The caucus is struggling to define the role it will play for the next two years. Its chairman is traditionally chosen by seniority. The next in line, New Jersey Democrat Donald Payne, is a soft-spoken man with a reputation as a compromiser. He can get along with the GOP, but he will never win a sound-bite war. Hastings has the rhetorical chutzpah; friends call him ““the black tornado.’’ (In 1992, when his white primary opponent kept raising his impeachment, he retorted, ““The bitch is a racist.’’) His election would give the GOP an irresistible target. ““The worst thing they could do is have someone tainted by scandal out front competing with Newt,’’ says Carol M. Swain, a professor of public policy at Princeton and the author of a book about black representation.
Hastings is unapologetic about his background. He once said that if he were white, Congress never would have pressed the case against him. A jury acquitted him of soliciting a $150,000 bribe in exchange for giving two convicted Miami mobsters lighter sentences. But after two fellow judges alleged that Hastings had perjured himself to avoid conviction, Congress intervened. Rep. John Conyers, who is black, led the impeachment proceedings. Undaunted, Hastings ran for governor of Florida. Then in 1992, the state created a majority black district under the Voting Rights Act. Hastings’s candidacy got a boost when, just before the runoff, his impeachment was overturned on a technicality.

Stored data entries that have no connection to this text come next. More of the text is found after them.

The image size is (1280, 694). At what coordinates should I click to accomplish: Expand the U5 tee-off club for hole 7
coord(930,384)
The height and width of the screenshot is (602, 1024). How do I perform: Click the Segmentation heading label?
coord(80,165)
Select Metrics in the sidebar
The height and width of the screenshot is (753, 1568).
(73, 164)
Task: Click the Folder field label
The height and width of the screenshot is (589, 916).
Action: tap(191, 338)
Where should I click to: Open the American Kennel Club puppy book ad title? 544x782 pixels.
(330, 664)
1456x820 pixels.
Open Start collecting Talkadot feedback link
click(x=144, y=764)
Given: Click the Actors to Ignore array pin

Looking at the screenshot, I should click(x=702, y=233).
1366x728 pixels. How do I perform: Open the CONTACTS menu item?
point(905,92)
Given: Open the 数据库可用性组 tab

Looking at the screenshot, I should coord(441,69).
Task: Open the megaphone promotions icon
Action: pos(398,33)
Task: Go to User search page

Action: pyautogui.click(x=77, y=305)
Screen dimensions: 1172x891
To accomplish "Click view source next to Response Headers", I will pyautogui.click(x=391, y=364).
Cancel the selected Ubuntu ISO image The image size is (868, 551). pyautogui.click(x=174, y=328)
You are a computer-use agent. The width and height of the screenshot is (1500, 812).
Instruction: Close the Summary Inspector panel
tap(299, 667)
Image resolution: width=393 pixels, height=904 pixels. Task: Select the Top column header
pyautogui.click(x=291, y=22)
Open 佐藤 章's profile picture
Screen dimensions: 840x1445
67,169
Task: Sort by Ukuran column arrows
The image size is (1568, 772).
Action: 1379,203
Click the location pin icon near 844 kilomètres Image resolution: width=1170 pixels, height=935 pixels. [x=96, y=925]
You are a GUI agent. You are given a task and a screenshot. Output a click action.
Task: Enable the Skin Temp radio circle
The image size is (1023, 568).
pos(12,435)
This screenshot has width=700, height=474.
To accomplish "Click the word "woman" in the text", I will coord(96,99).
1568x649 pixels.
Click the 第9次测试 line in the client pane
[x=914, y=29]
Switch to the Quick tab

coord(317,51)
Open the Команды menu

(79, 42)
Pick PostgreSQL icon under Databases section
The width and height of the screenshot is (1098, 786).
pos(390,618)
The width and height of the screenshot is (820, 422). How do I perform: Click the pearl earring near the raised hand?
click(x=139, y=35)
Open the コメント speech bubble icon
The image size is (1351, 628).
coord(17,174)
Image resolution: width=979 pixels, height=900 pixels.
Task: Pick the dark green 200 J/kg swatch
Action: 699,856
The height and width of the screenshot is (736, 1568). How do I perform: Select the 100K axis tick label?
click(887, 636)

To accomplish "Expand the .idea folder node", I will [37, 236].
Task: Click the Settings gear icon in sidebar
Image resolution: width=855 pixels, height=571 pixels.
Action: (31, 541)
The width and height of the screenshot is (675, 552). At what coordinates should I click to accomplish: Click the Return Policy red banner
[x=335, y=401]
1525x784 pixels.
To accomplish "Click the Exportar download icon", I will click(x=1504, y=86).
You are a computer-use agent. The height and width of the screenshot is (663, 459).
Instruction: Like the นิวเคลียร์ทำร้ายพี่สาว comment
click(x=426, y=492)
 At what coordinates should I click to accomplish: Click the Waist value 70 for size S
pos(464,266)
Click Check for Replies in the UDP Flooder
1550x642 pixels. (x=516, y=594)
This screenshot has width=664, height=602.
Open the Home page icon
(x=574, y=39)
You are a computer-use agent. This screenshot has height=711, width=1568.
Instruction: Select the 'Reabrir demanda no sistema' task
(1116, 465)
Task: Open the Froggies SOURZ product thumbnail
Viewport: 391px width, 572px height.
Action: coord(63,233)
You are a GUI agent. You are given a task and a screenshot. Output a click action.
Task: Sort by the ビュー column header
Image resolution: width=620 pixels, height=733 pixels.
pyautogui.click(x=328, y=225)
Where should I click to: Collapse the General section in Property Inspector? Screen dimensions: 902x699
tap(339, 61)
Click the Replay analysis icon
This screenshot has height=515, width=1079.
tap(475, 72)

The prospect of putting Hastings in charge gives some caucus members the same up-yours satisfaction that District of Columbia voters got when they installed Marion Barry as mayor after he served time on a drug charge. The biggest threat to the caucus is that it will be marginalized into irrelevance. The GOP has ruled that 28 congressional caucuses can no longer use tax money for their activities, and the 41-member Black Caucus is finding it harder than ever to organize a united political front. Rep. Kweisi Mfume, the outgoing chair, has reached out to Republicans so much since the election that the GOP approached him about switching parties. Mfume declined, but says he wants to work with the GOP on issues such as cutting the capital-gains tax and ““empowering’’ inner cities.
Some African-American intellectuals wonder whether the Black Caucus is as out of fashion today as affirmative action. ““I don’t see the need for a racially based caucus,’’ says Swain, who is black. ““I wouldn’t want to be supporting a congressional white caucus.’’ Whoever is elected this week to head the group will need more than fiery rhetoric to set it on course.